On the other hand, when I'm writing a feature or making a change to a more mature codebase, I often _start_ by writing tests. Sometimes that's a new interface that I'll be using elsewhere, so I'll write tests defining that. Sometimes it's a change in behavior on an existing implementation, so I'll write tests for that. Either way, from that point on I repeatedly run _only_ the new tests that I've written as I build out the feature. Only once the feature works and those tests pass do I re-run the whole test suite to check that I've not broken something I hadn't considered. When those pass, I'll go back over my code one more time to make sure that I've added tests for all of the relevant internal stuff before submitting the patch.
The former must run quickly, and it's ok if the exact same test is run over and over. The latter need not run quickly, but benefits if new tests can be created and run, or if the tests incorporate randomness so they don't do the same thing each time they are run.
Here, it seems he was using tests intended for the first purpose for the second purpose instead. That can work, as it did here, but I don't think it's optimal. Better to have more exploratory, randomized, property-based tests chugging away in the background to find weird new ways the code can fail.
It would be nice if unit tests were more like interlocking evidence of system correctness, but right now we just have integration tests with poorer coverage for that.
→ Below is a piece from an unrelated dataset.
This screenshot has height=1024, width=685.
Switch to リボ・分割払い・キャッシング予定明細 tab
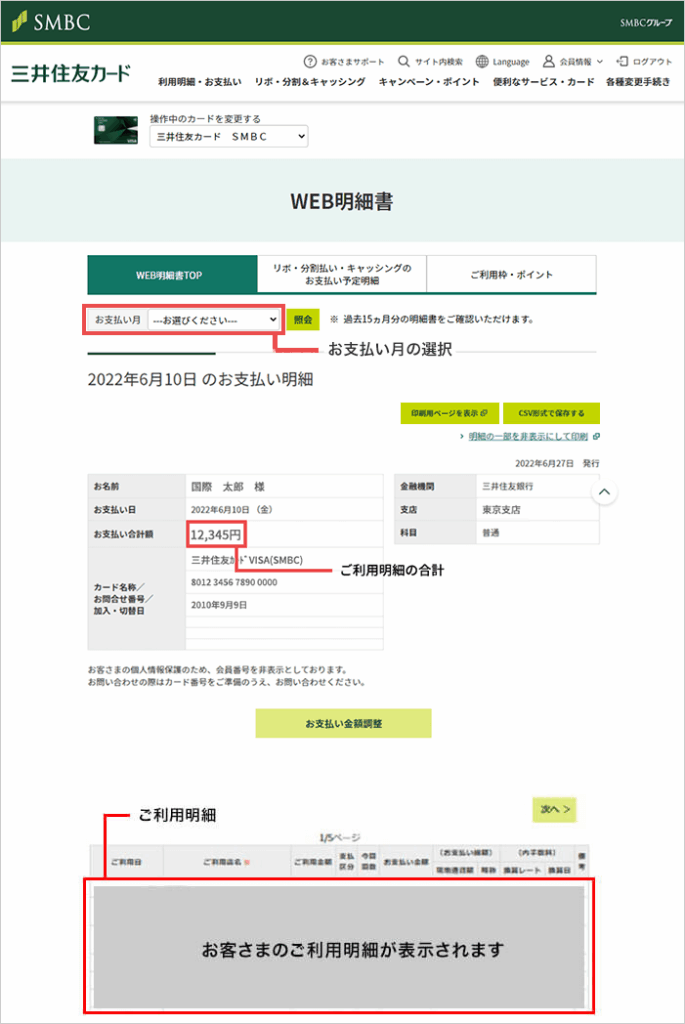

For what it's worth, I find Copilot to be quite an exceptional help in writing unit tests ! A real game changer for me. Not only it takes care on most boilerplate code, but also kind of 'guesses' what case I'm about to write - and sometimes even point me in a direction I would miss otherwise.
It also motivates me to get small pieces working and tested before I get to the finish line. Each successful test is a victory!
I'm happy that this article praises unit tests without forcing a TDD perspective to the reader. It presents it like a tool, not a religion, and that's very refreshing.
We can argue about what granularity they should be, talk about functional programming, debate whether they should hit the database or not, but IMO all of those things miss the point. For me, in order of priority, unit tests provide the following benefits:
1) Make me write better, more decoupled code
2) Serve as documentation as to the intent of the code, and provide some expected use cases
3) Validate the code works as expected, (especially when "refactoring", which is basically how I write all my code even from the start)
4) Help you when deleting code by exposing unexpected dependencies
You can argue against all of those points, and I often will, myself. It depends on the scale, importance, and lifetime of the project as to whether I will write unit tests. But, as soon as I think someone else will work on the code, I will almost always provide unit tests. In that scenario, they:
- Provide a way to quickly validate setup and installation was correct and the application functions
- Signal that the code was "curated" in some way. Someone cared enough to setup the test environment and write some tests, and that gives me a certain comfort in proceeding to work on the code.
- Provide a gateway into understanding why the application exists, and what some of the implementation details are.
So, thinking about the advantages I've outlined above, for me it would be very hard to say I don't "believe" in unit tests. I just don't always use them.
https://multicians.org/thvv/threeq.html
I hope he got permission to reproduce the comic.